P. L. : C’est vraiment du cas par cas. Pour une marque comme Desperados, par exemple, sortir de belles campagnes sur le digital est un
vrai défi, loi Evin oblige. Sans compter que la concurrence est rude… Mais notre collaboration fructifie depuis plusieurs années grâce à la
co-création et au travail en mode workshops. Avec Pepsi, nous avons, je pense, bien compris leur cible et leurs enjeux : la stratégie mise en
œuvre depuis quelques semaines est très fidèle à ce que nous avions présenté lors de la compétition. Nous n’avons pas le sentiment d’avoir
tout juste. Mais quand on a le sentiment d’être écouté, on écoute en retour et cela engendre une spirale très vertueuse.

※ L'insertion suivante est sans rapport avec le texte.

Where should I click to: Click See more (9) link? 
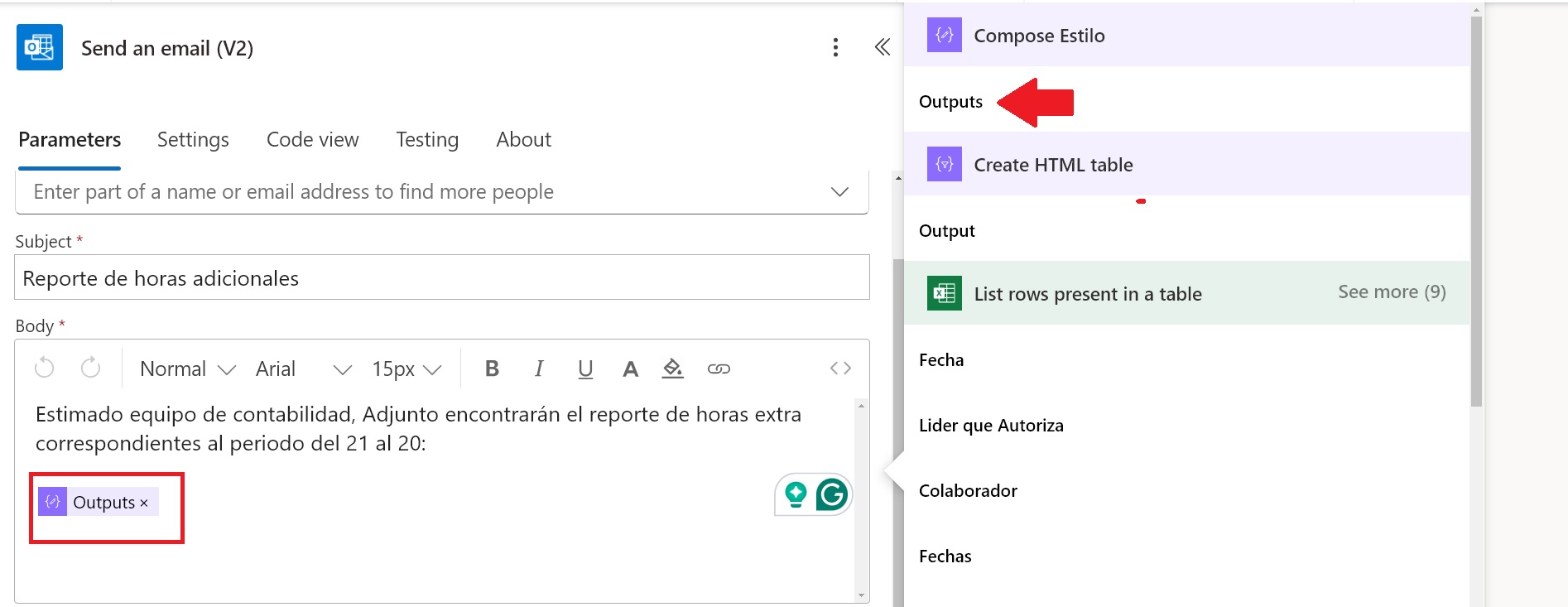pos(1392,292)
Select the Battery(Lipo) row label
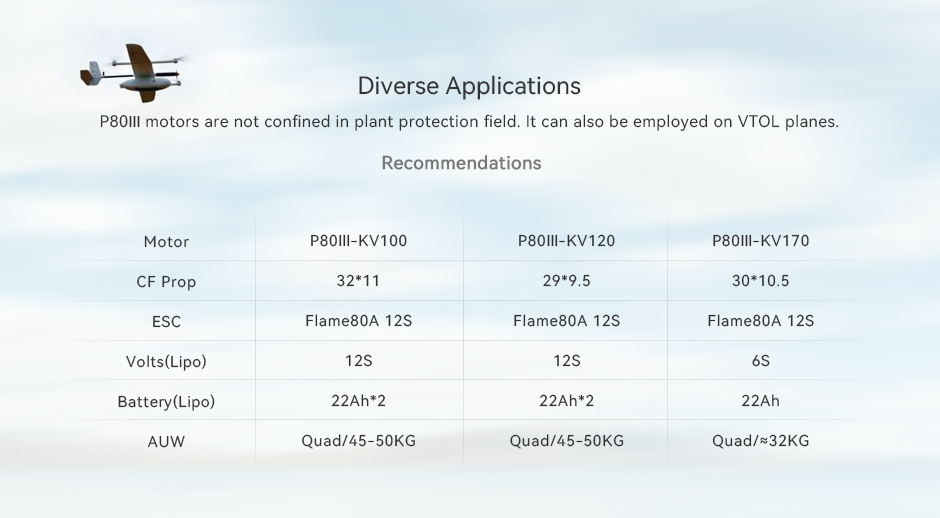Viewport: 940px width, 518px height. [x=166, y=402]
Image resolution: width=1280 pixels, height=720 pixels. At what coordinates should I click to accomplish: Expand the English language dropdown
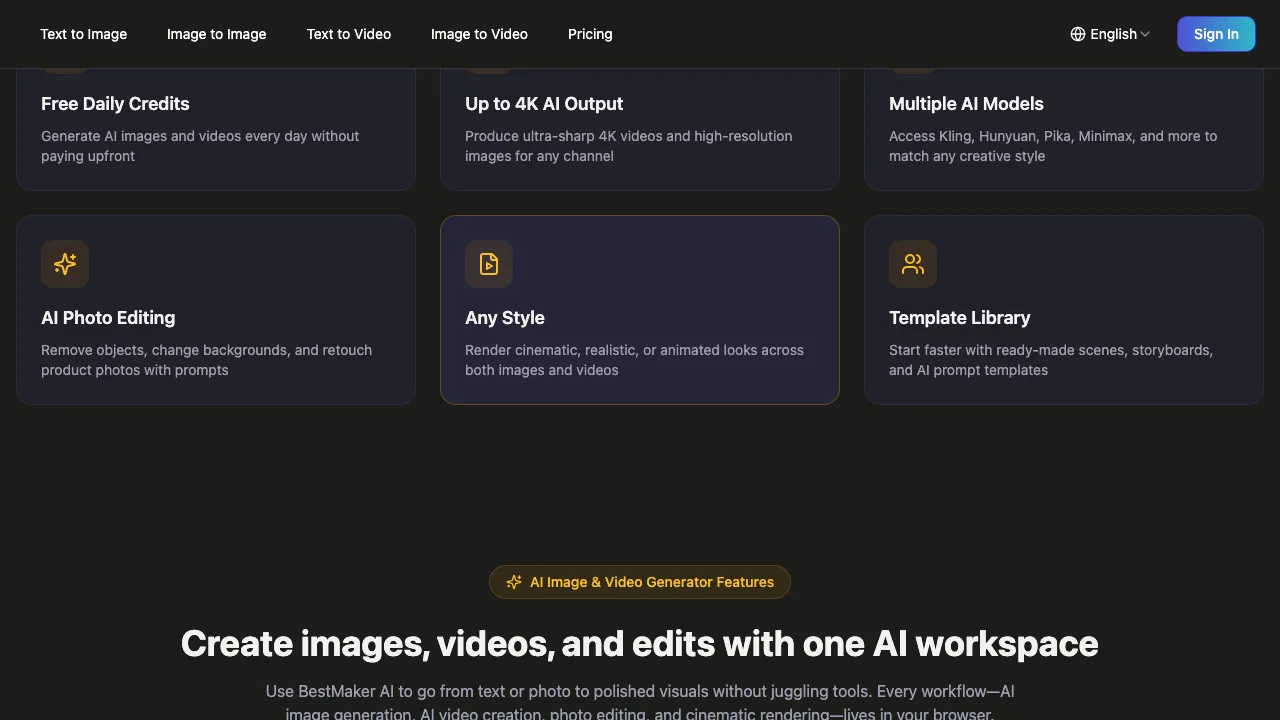pos(1110,33)
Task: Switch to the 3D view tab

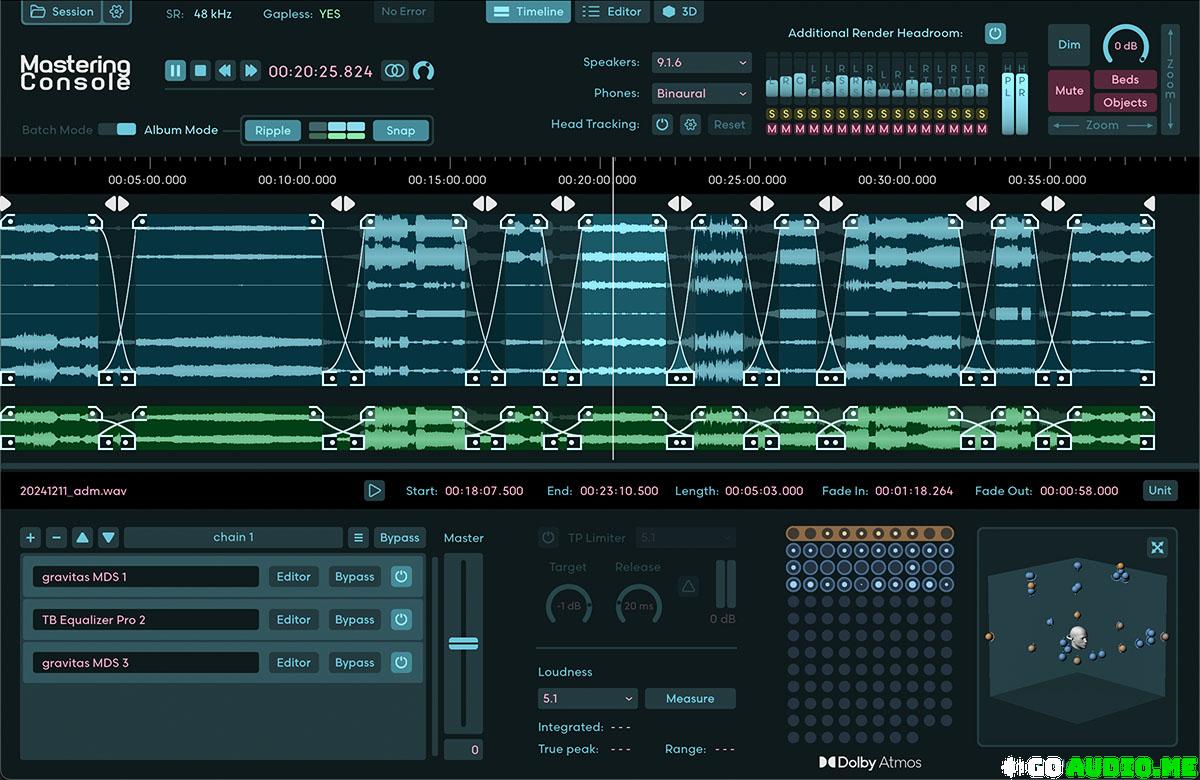Action: tap(679, 12)
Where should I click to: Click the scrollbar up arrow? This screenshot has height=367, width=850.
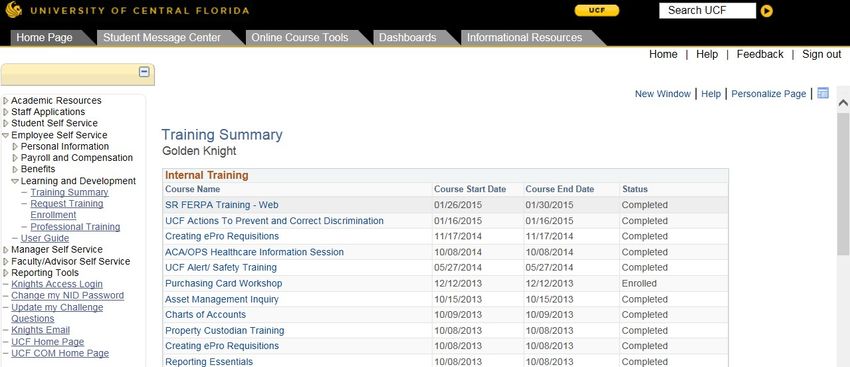tap(843, 102)
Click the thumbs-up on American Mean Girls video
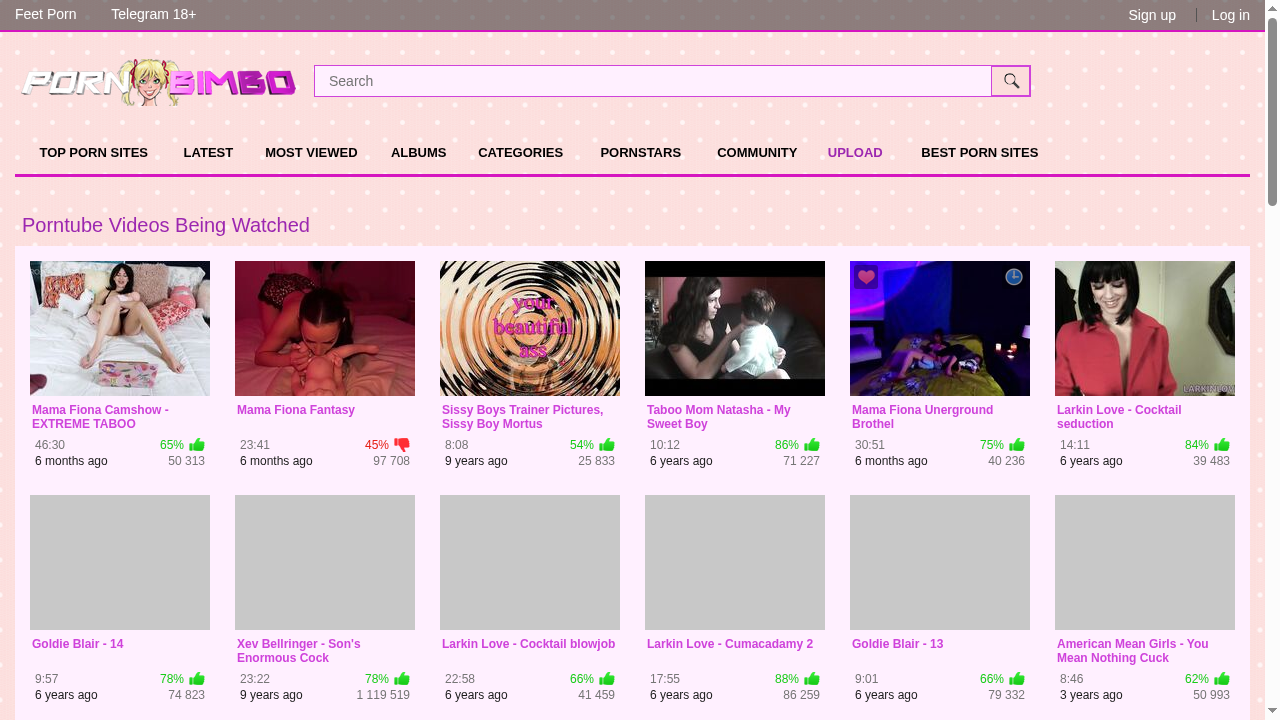 tap(1220, 678)
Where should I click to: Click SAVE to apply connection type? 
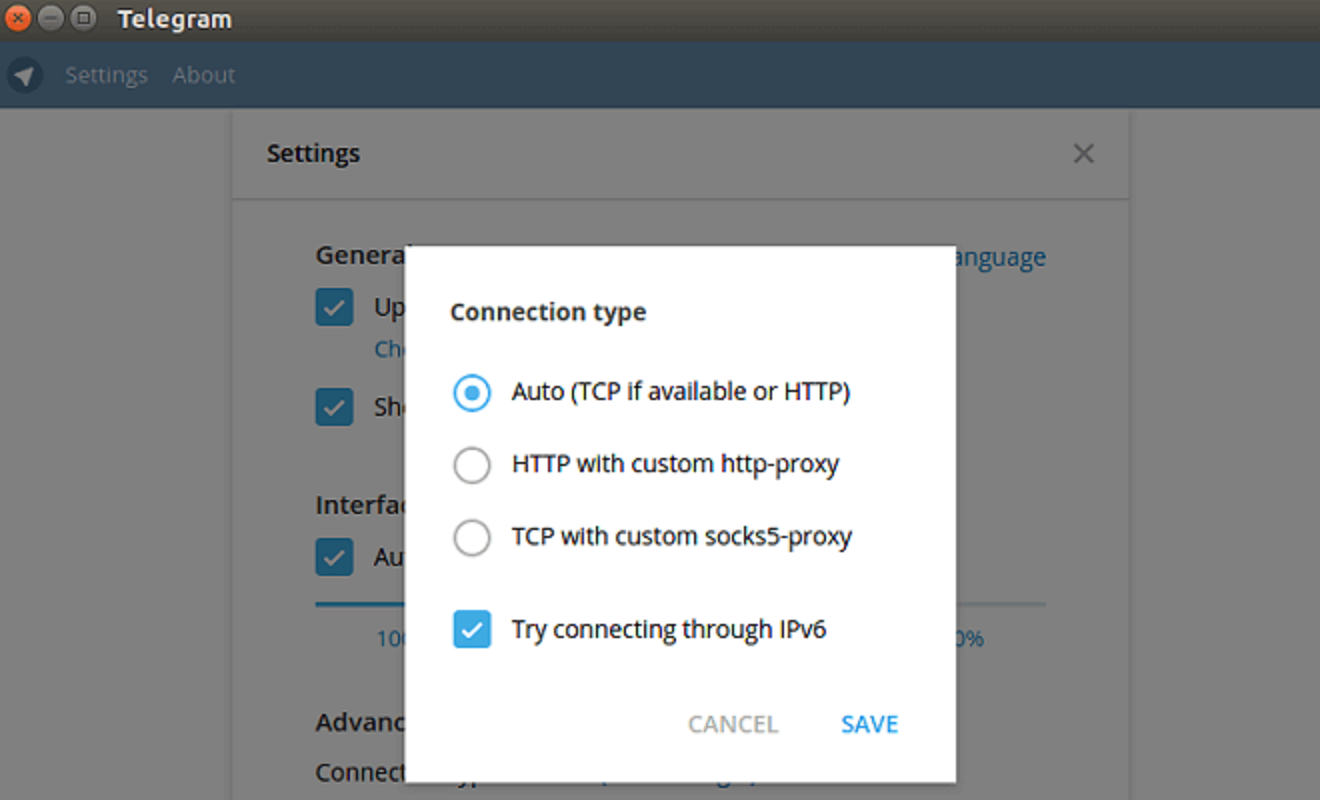(x=868, y=724)
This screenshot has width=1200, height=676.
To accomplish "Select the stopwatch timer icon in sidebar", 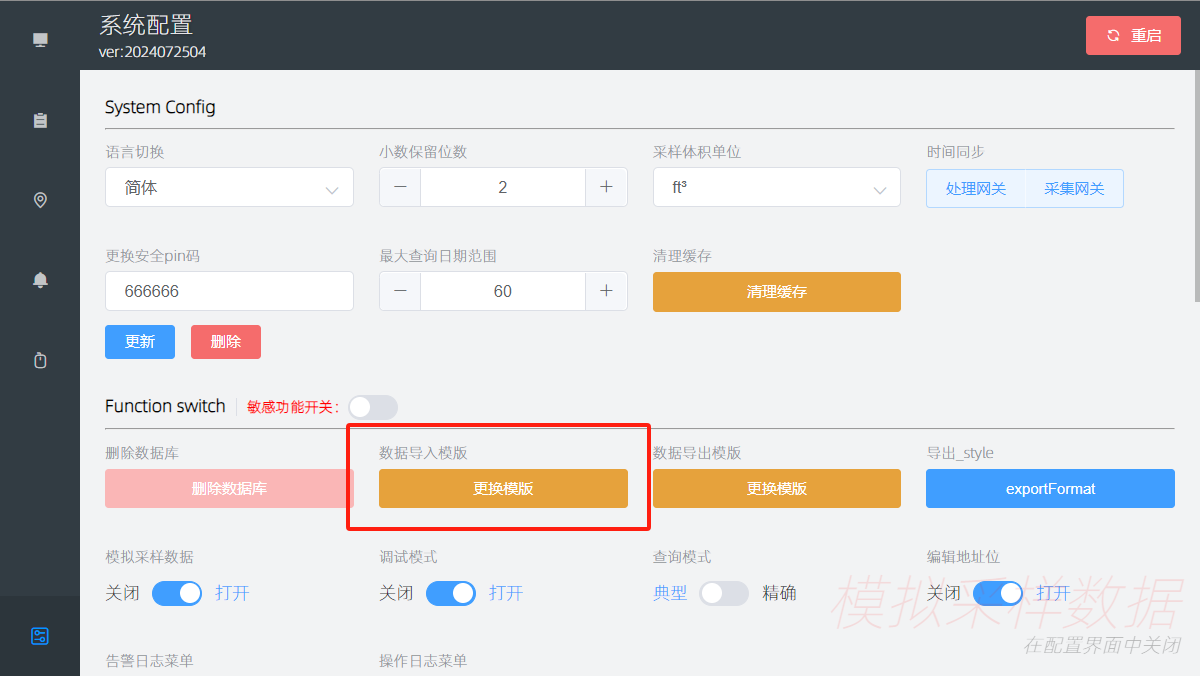I will click(x=40, y=360).

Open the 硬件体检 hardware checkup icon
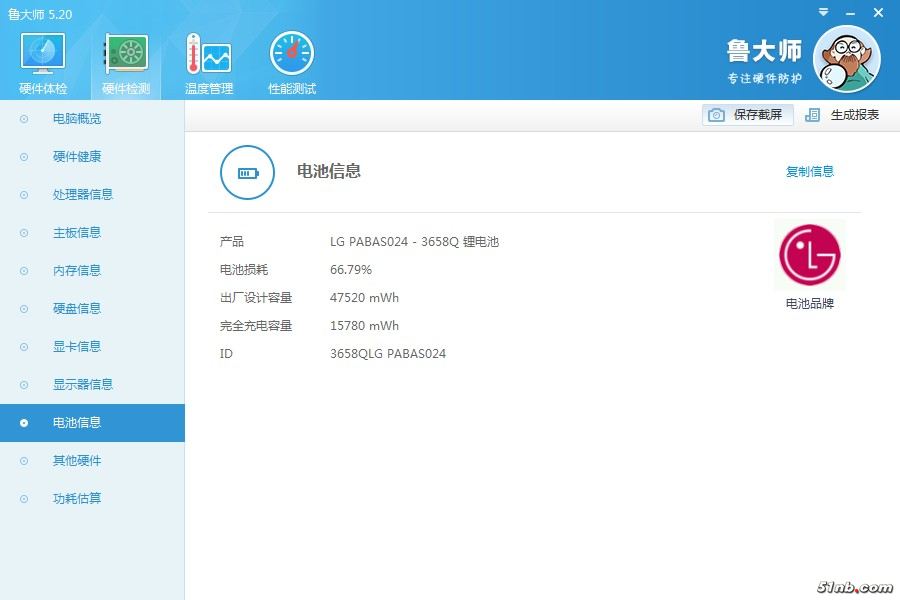point(43,54)
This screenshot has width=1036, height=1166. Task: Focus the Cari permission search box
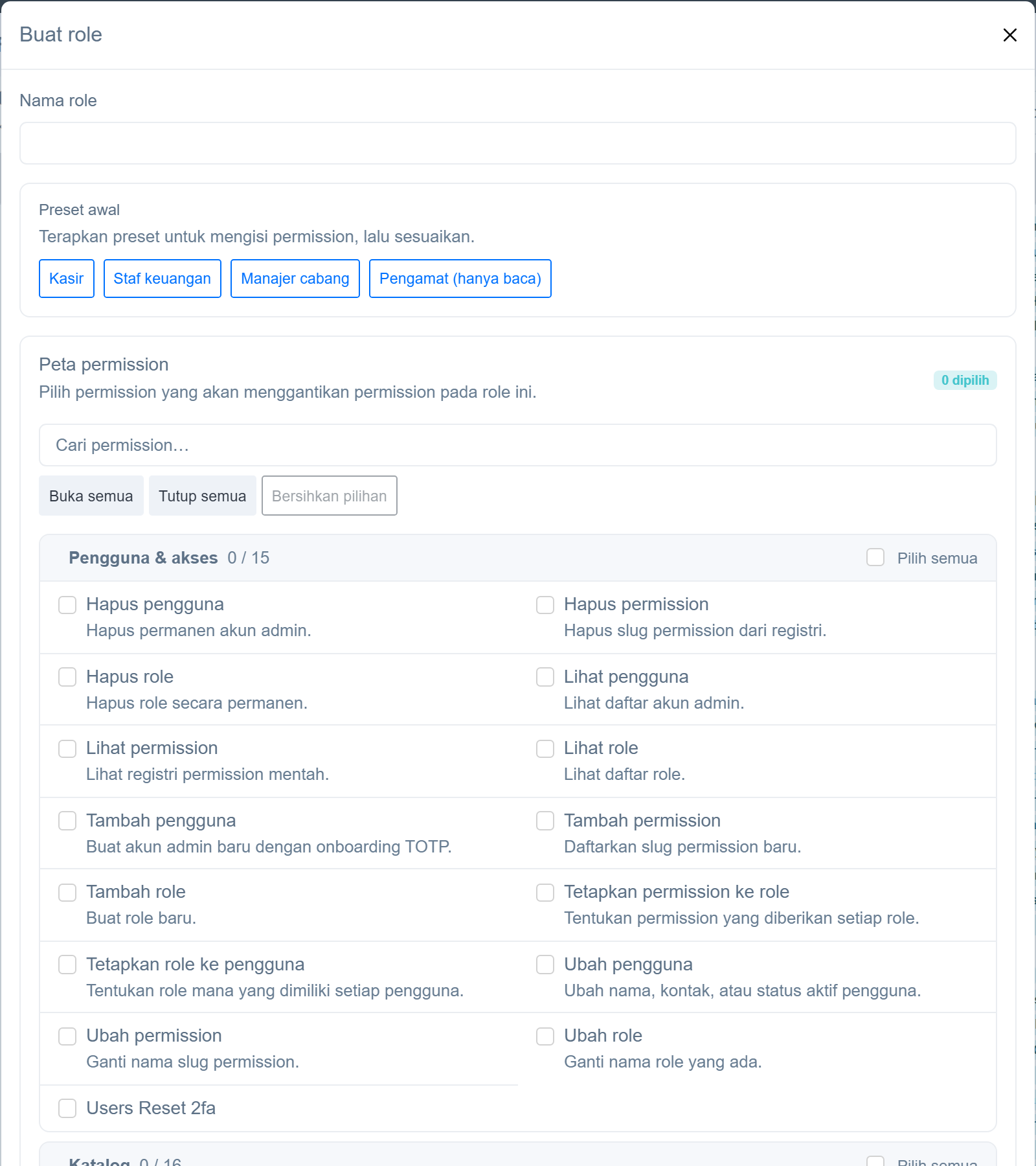click(518, 445)
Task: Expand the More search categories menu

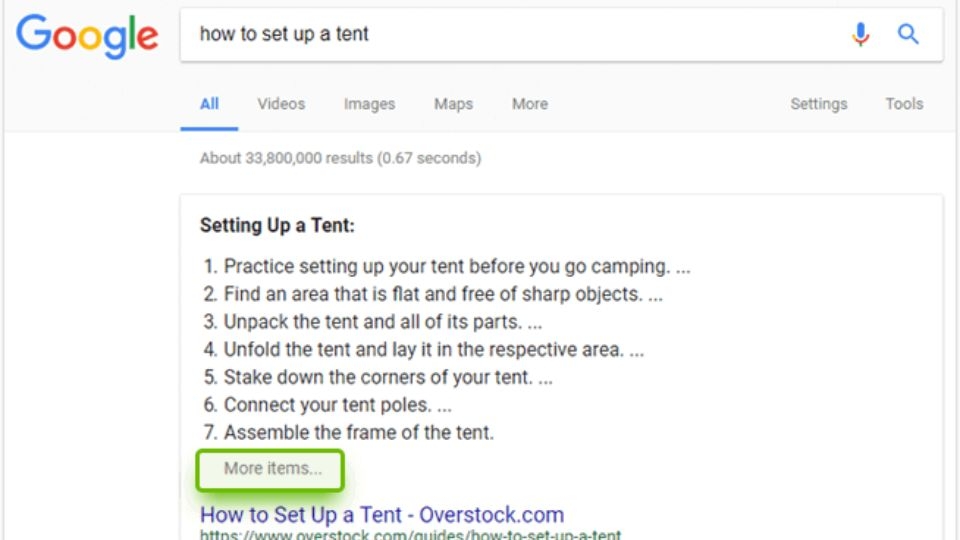Action: click(530, 104)
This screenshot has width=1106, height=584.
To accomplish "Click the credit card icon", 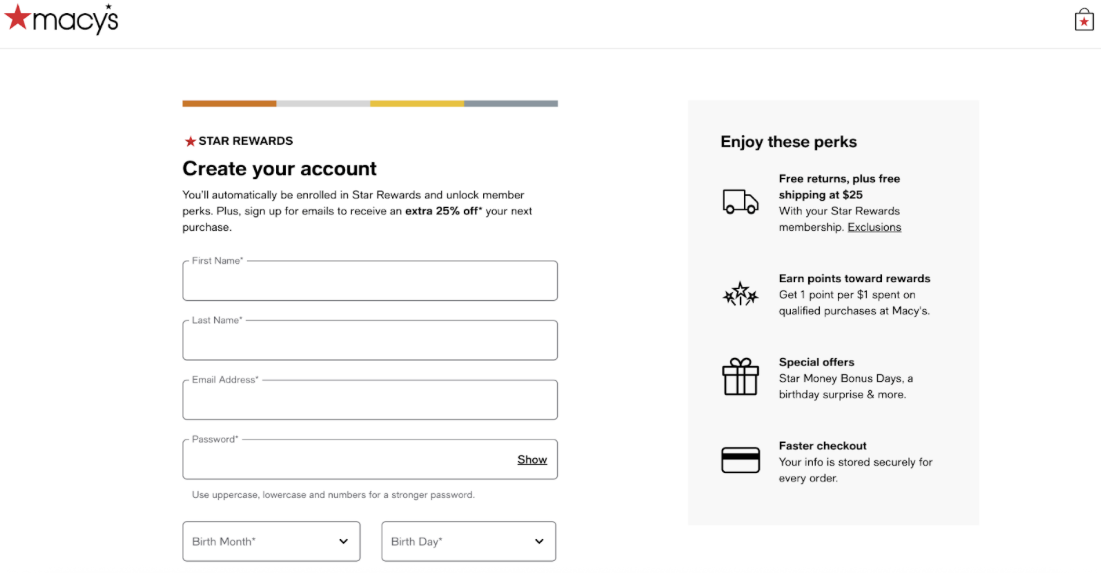I will click(x=740, y=460).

L. C. : Globalement, le rapport à l’agence change. Il est parfois compliqué de faire entendre que la stratégie et le conseil représentent 50%
du travail. Mais la nouvelle génération de décideurs vient du digital. Ils changent la donne et font évoluer les choses chez les annonceurs.
Que ce soit chez Lacoste, Desperados, Salomon… Les relations sont différentes : l’écoute active permet l’évolution et d’affirmer une posture
de marque forte. Notre rôle est d’aider les annonceurs à se repenser et à avancer. Par rapport aux nouvelles technologies, par exemple, il est
important de savoir se lancer. Lacoste est extraordinaire à ce niveau-là. Ils font tout, et bien. Il y a ceux qui choisissent de penser comme des
marques agiles, et ceux qui attendent de voir si cela va fonctionner. C’est important que l’on sache dire aux clients ce qui va marcher, avoir
un impact, et permettre de construire une image de marque moderne. Après, il est aussi notre rôle de pouvoir mettre en garde et de ne pas
foncer à tout prix vers le premier gadget venu.
P. L. : Quand les clients sont ouverts à la discussion, curieux et ambitieux, l’aventure est positive. C’est une posture plus constructive que de
se retrouver face à des gens fermés qui ne veulent pas tester de nouvelles idées.
Un conseil à donner aux publicitaires en herbe ?
L. C. : S’ils ont du talent, qu’ils viennent chez nous ! Le métier est passionnant.
P. L. : C’est un métier de feeling. Nous sommes très vigilants dans nos recrutements. Il faut pouvoir se comprendre à demi-mot. L’expérience
et la personnalité comptent plus que le cursus.